I am using cudf (dask-cudf) to handle tens~billions of data for social media. I'm trying to use query in extracting only the relevant users from the mother data set.
However, unlike pandas, cudf's query will error if I pass in a list or set.
The environment is anaconda rapids22.12 and cuda is 11.4.
The error is as follows:
TypingError: Failed in cuda mode pipeline (step: nopython frontend)
Internal error at <numba.core.typeinfer.CallConstraint object at 0x7f381a6097f0>.
Failed in cuda mode pipeline (step: native lowering)
Failed in nopython mode pipeline (step: native lowering)
NRT required but not enabled
During: lowering "$6for_iter.1 = iternext(value=$phi6.0)" at /home/user/.pyenv/versions/anaconda3-2020.11/envs/rapids-22.12/lib/python3.8/site-packages/numba/cpython/listobj.py (664)
During: lowering "$6compare_op.2 = src in __CUDF_ENVREF__test" at <string> (2)

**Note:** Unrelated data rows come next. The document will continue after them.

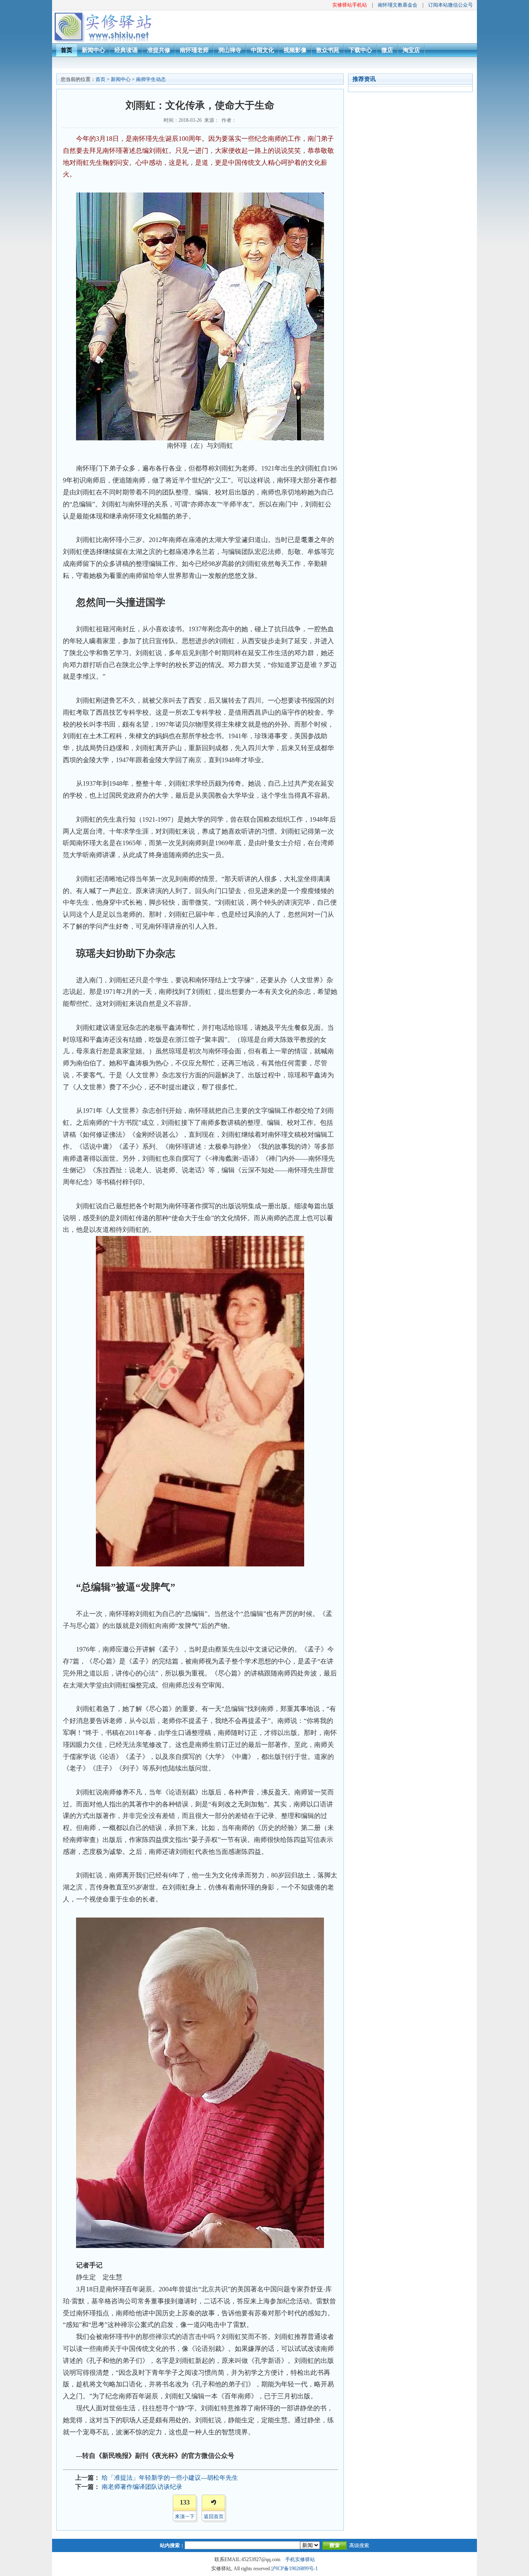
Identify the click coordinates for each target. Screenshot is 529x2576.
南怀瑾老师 (194, 50)
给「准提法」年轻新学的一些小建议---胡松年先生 (170, 2477)
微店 (387, 50)
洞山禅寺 (229, 50)
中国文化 (262, 50)
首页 (66, 50)
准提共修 (158, 50)
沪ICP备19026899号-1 (294, 2568)
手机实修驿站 (300, 2559)
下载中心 (360, 50)
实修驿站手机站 (349, 5)
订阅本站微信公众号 (450, 5)
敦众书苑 (327, 50)
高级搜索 (359, 2545)
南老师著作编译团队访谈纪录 (142, 2486)
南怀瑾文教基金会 (397, 5)
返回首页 (214, 2516)
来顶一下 (185, 2516)
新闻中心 (93, 50)
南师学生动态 (151, 79)
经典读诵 (126, 50)
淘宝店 (411, 50)
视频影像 (295, 50)
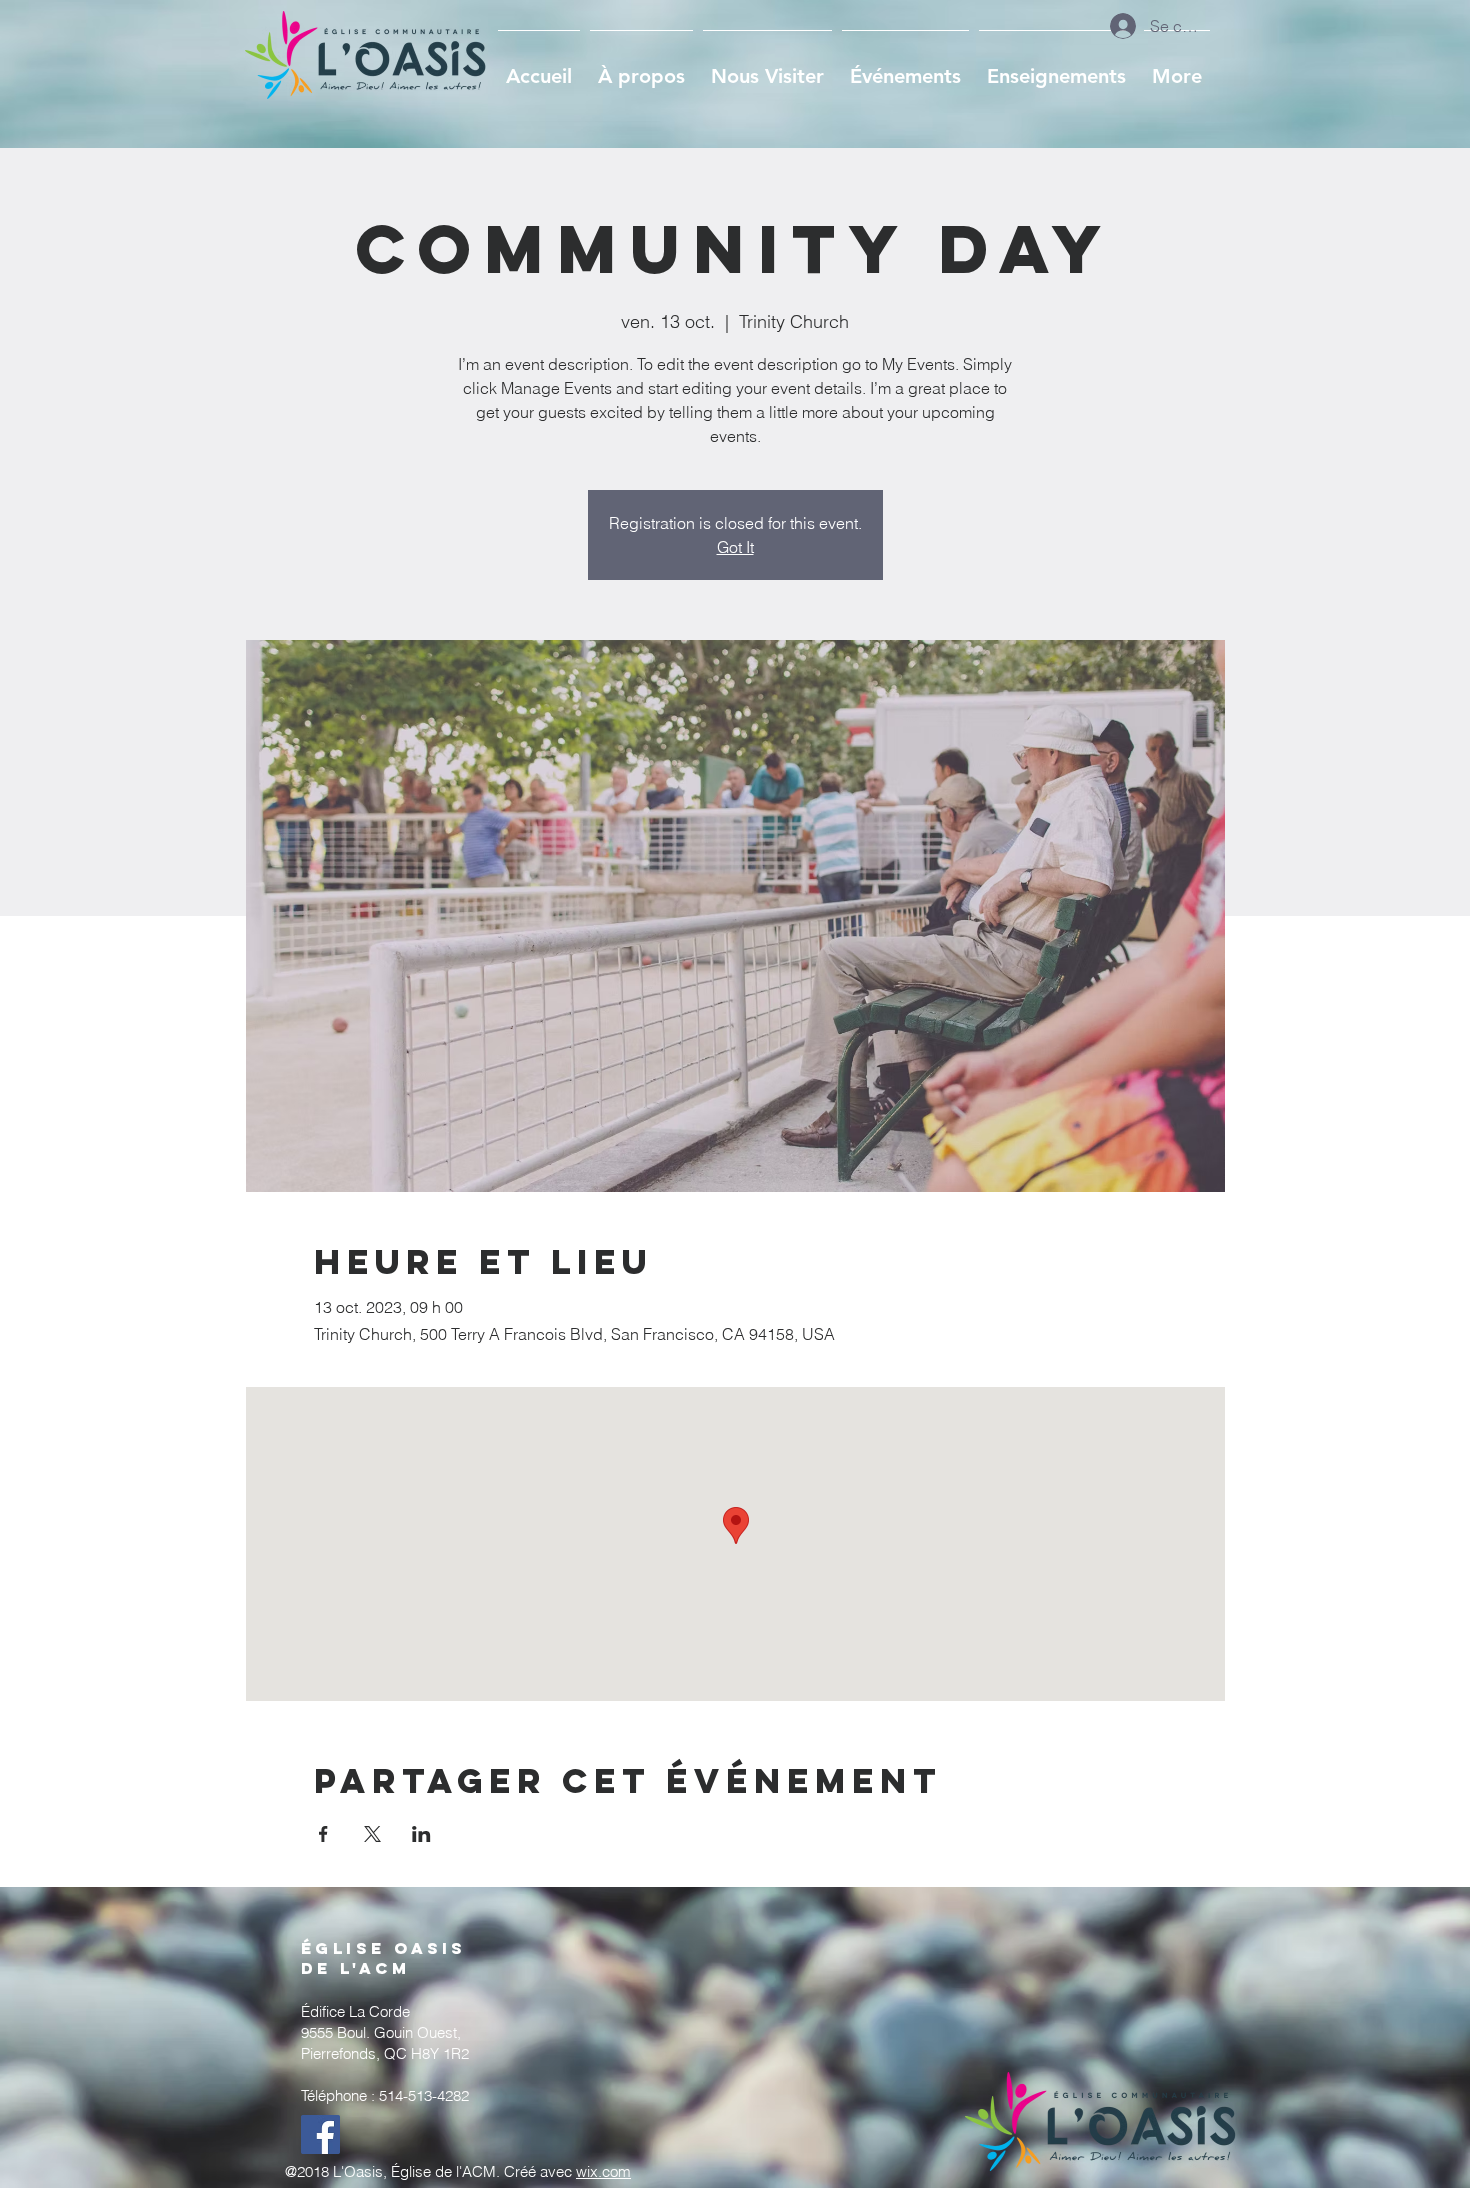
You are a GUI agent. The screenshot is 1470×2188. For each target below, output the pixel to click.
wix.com (603, 2171)
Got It (735, 547)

During: resolving callee type: type(CUDADispatcher(<function queryexpr_5ee033e5bcab9f09 at 0x7f381b909ee0>))
During: typing of call at <string> (6)
Enable logging at debug level for details.
File "<string>", line 6:
<source missing, REPL/exec in use?>
test code is as follows:
df is a cudf.DataFrame and is a table of edge lists consisting of "src" and "dst" columns
test = list(test_userid)[0:2]
df.query("(src==@test)or(dst==@test)") #ok if one value not list
df.query("src.isin(@test)") #ng
df.query("src in @test") #ng
df.query("src==@test") #ng
It is not essential to use query, so if there is a way to extract other than query, I would like to know that as well.
I have confirmed that the code can successfully extract if it is by pandas. Also, the cudf query works correctly if it is a single value, not a list. I believe that it should work properly even if you pass lists to cudf.